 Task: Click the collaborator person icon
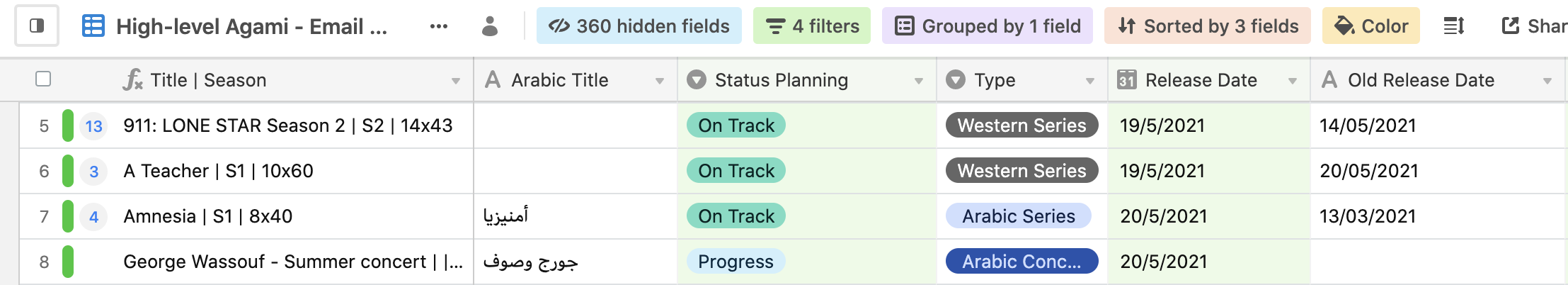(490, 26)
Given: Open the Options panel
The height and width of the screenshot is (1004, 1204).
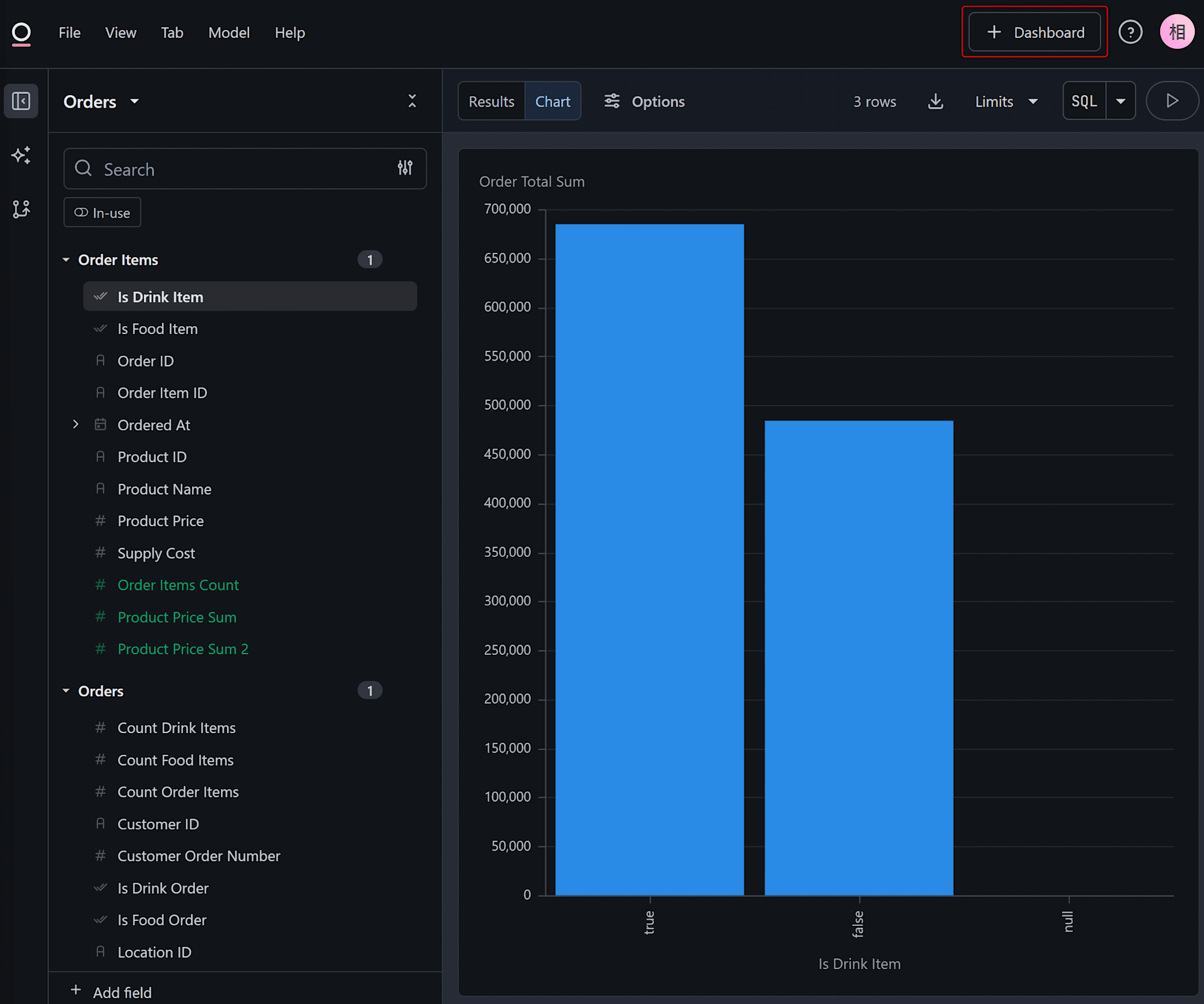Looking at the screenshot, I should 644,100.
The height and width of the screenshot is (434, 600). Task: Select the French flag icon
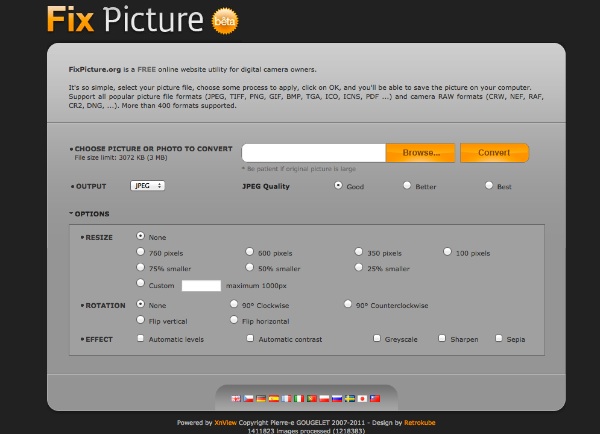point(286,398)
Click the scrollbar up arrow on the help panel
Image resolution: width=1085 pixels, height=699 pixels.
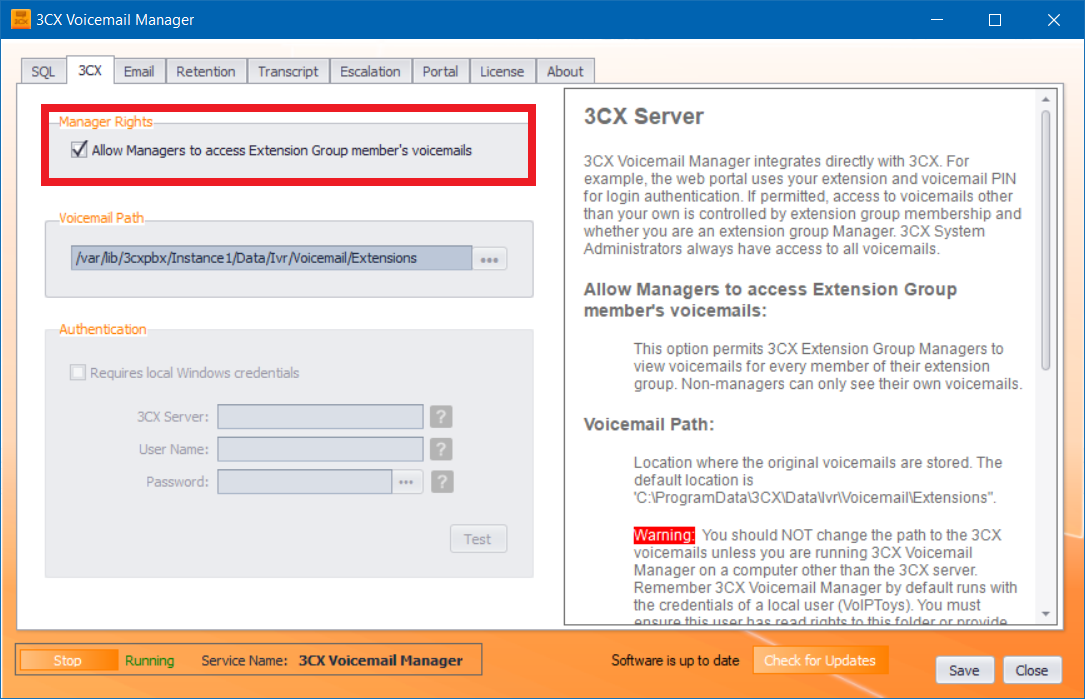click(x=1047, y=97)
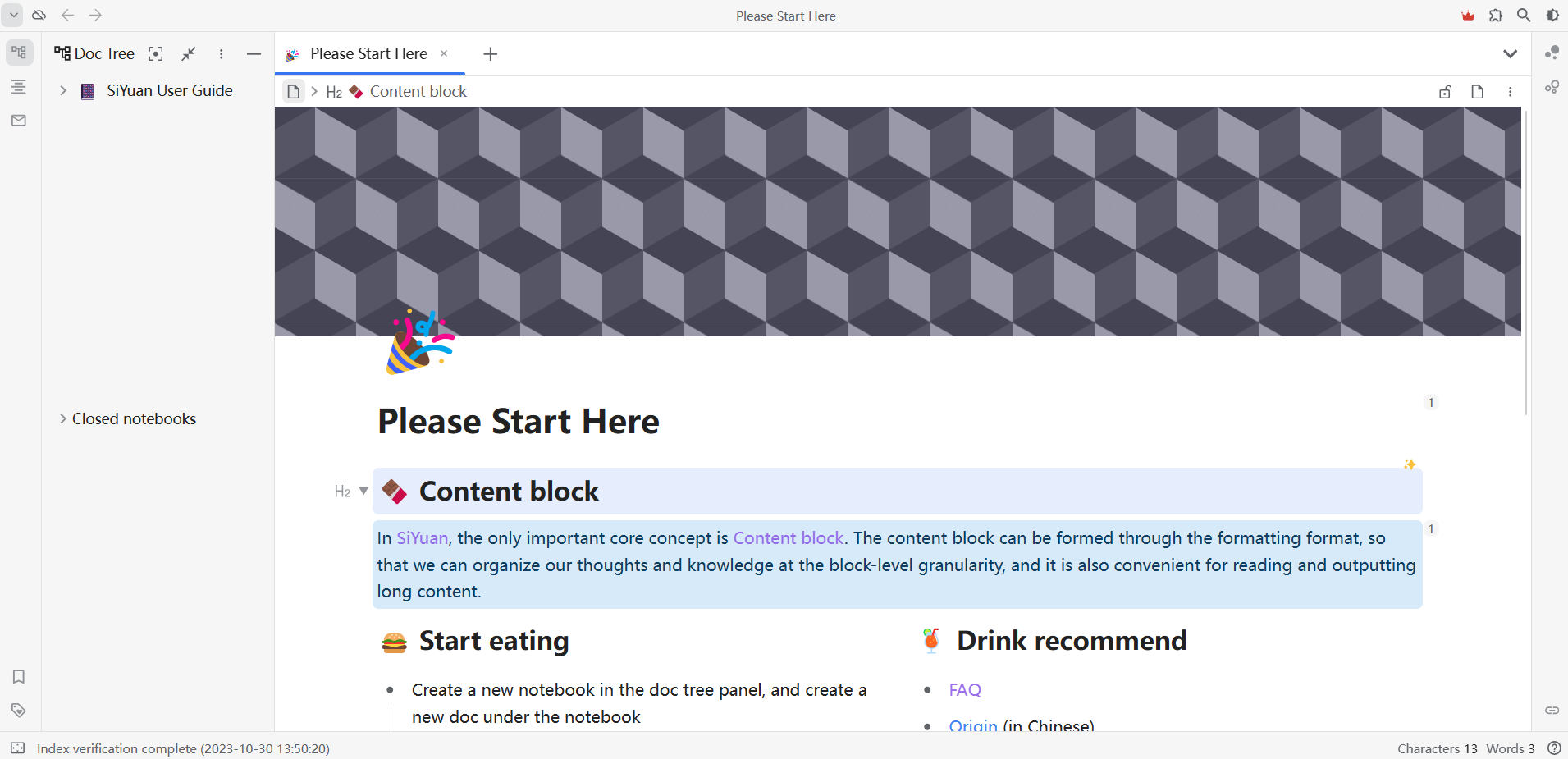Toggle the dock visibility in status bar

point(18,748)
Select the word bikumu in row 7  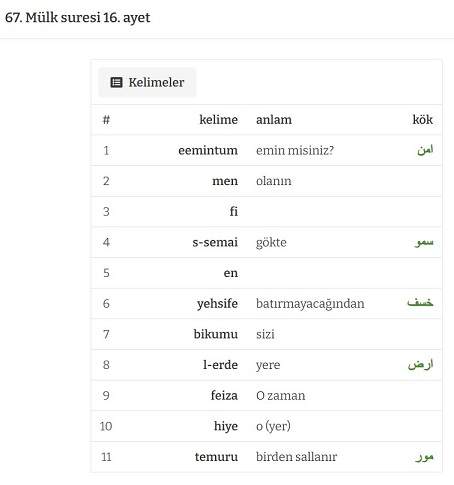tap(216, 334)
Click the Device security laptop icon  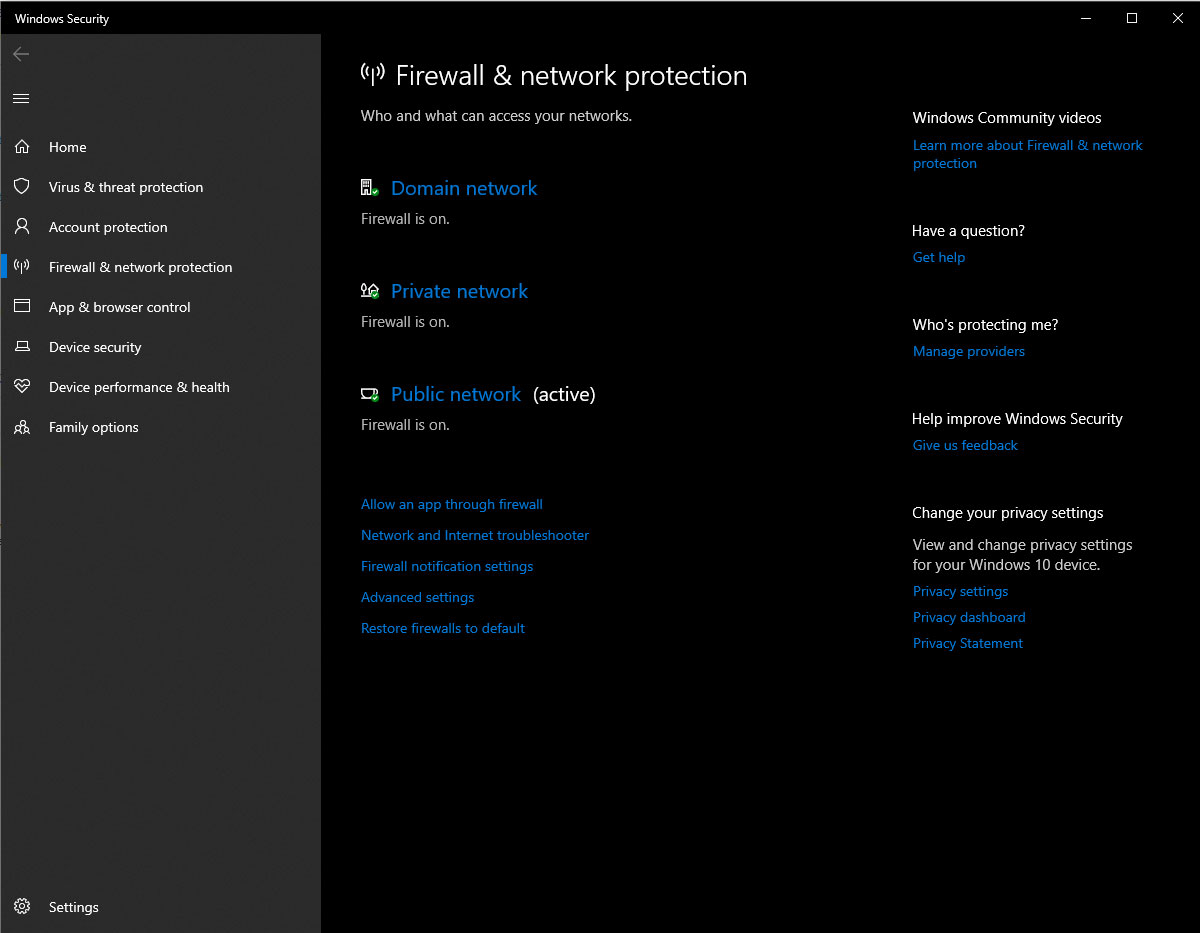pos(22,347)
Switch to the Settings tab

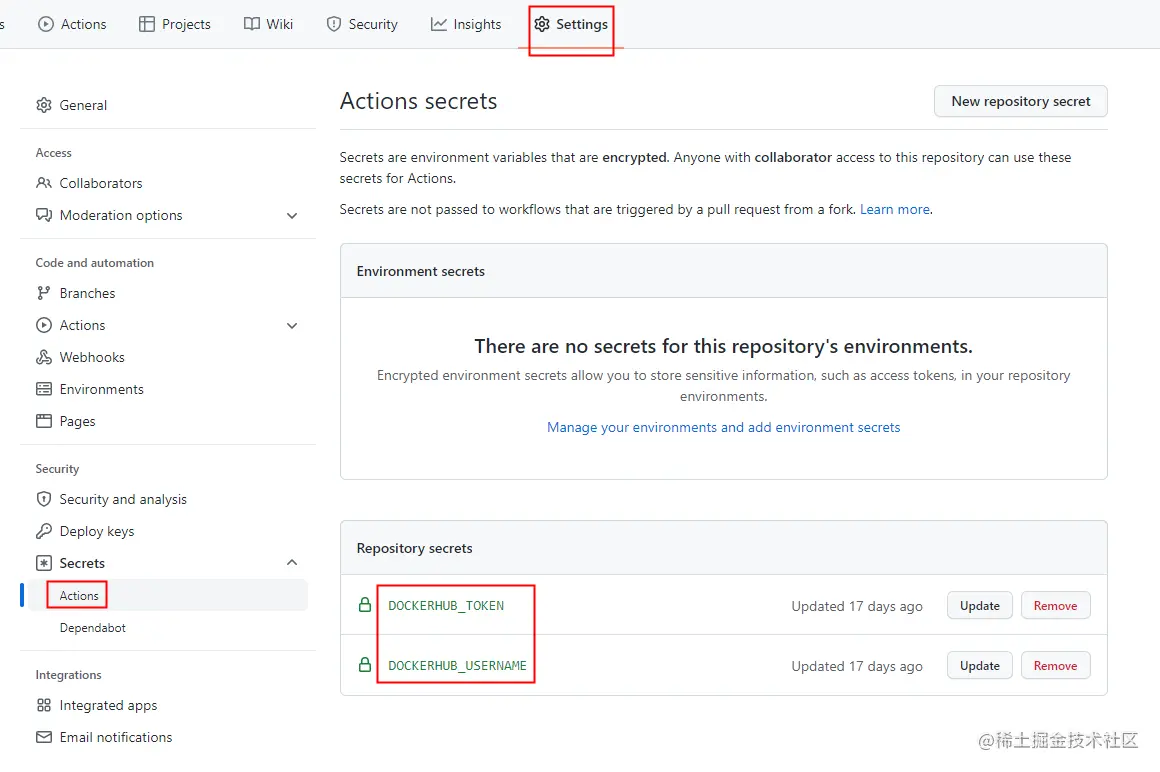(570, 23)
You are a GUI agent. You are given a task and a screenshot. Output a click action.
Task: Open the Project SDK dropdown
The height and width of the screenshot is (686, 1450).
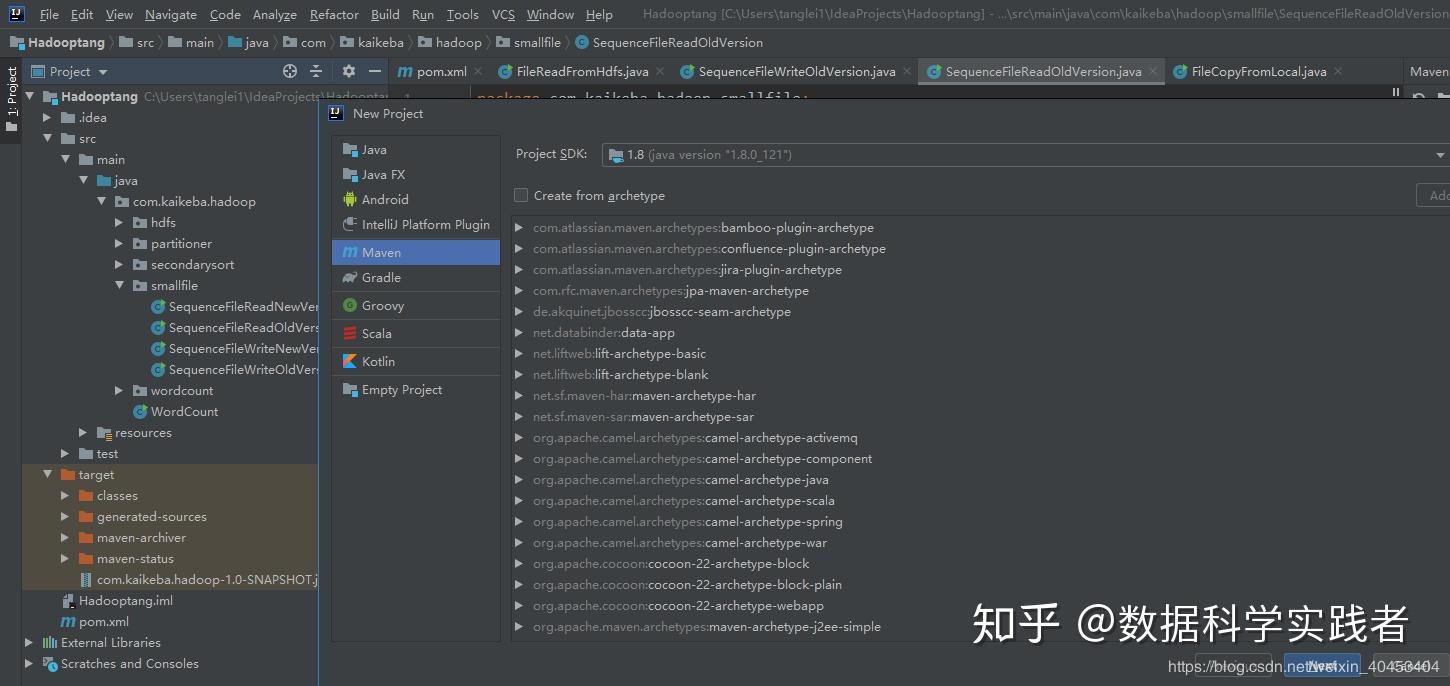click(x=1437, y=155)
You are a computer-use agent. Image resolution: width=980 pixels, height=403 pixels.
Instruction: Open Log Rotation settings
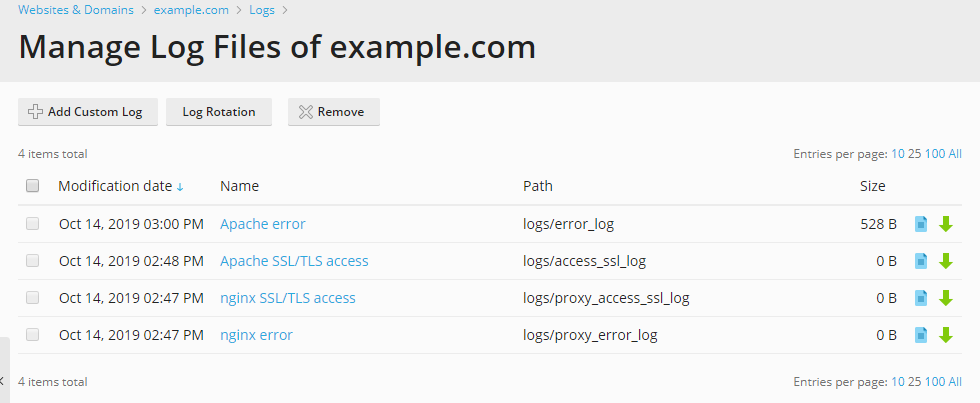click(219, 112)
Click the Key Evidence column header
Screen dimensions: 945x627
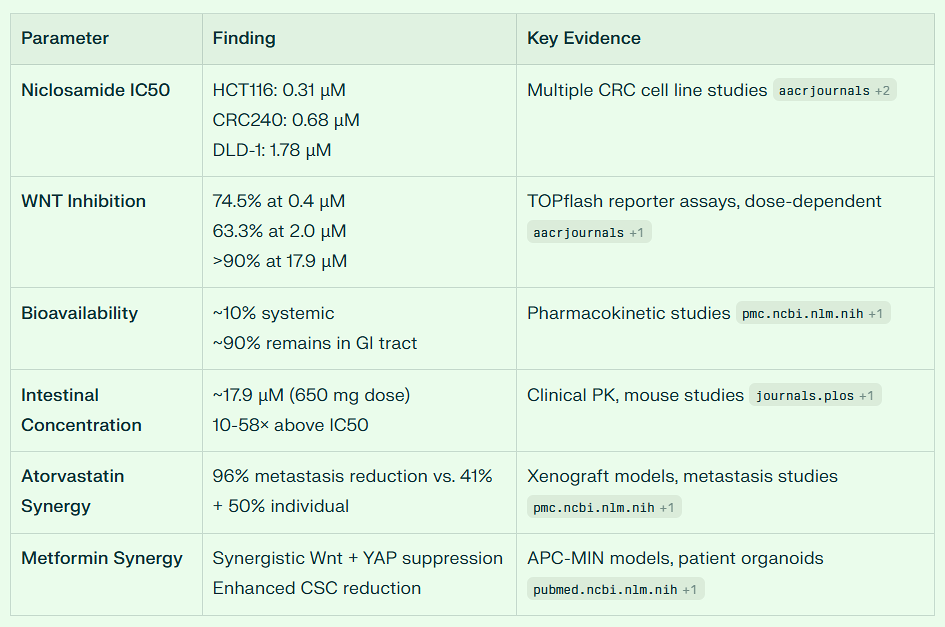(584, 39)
● ● ● ●
PROBLEM DESCRIPTION - Beginning with the line that contains "You are a GUI", output each line of the material above through the last one exactly as it stands. Do not include the pictures.

RESULT -
You are a GUI agent. You are given a task and a screenshot. Output a click action.
Task: Open the Project SDK dropdown
The height and width of the screenshot is (686, 1450).
click(x=1437, y=155)
You are a computer-use agent. Image resolution: width=980 pixels, height=403 pixels.
Instruction: Open Log Rotation settings
click(219, 112)
Click the Key Evidence column header
Screen dimensions: 945x627
(584, 39)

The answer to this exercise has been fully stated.